_The problem_
Could you reproduce the lines below from the one with "This screenshot has width=1424, height=640." through the one with "Given: Select the"? Keep both ends and add nothing.
The input Start Marker
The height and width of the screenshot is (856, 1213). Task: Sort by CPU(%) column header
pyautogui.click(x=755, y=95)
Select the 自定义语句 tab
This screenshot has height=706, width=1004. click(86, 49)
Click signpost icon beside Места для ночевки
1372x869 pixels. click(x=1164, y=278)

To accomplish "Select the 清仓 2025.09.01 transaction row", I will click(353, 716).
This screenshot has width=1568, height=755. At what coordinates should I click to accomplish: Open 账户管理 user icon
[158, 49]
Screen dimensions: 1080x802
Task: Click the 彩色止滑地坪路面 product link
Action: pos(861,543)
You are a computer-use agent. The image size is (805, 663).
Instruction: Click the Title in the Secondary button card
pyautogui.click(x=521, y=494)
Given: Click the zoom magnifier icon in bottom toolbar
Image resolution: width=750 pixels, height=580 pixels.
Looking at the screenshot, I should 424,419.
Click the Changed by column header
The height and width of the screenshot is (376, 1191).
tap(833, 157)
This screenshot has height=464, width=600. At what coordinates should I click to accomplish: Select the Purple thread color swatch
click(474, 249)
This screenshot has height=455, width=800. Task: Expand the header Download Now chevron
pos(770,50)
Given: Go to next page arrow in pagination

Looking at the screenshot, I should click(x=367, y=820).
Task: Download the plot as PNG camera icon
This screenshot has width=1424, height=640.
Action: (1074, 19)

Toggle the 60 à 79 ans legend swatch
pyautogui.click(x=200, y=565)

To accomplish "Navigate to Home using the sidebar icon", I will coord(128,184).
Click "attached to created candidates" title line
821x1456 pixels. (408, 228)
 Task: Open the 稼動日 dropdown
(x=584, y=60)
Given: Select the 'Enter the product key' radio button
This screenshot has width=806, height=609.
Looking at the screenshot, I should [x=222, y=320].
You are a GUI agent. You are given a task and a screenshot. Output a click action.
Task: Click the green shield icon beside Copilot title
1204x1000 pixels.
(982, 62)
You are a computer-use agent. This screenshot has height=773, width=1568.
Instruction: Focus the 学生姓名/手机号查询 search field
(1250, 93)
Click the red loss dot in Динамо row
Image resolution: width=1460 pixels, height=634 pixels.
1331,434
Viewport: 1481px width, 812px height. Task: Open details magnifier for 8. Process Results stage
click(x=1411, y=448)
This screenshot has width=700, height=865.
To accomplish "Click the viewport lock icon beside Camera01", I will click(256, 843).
The input End Marker
_Exercise response_
This screenshot has width=1424, height=640.
Action: (1074, 19)

Toggle the 60 à 79 ans legend swatch
pyautogui.click(x=200, y=565)

To accomplish "Navigate to Home using the sidebar icon", I will coord(128,184).
Click "attached to created candidates" title line
821x1456 pixels. (408, 228)
 Task: Open the 稼動日 dropdown
(x=584, y=60)
Given: Select the 'Enter the product key' radio button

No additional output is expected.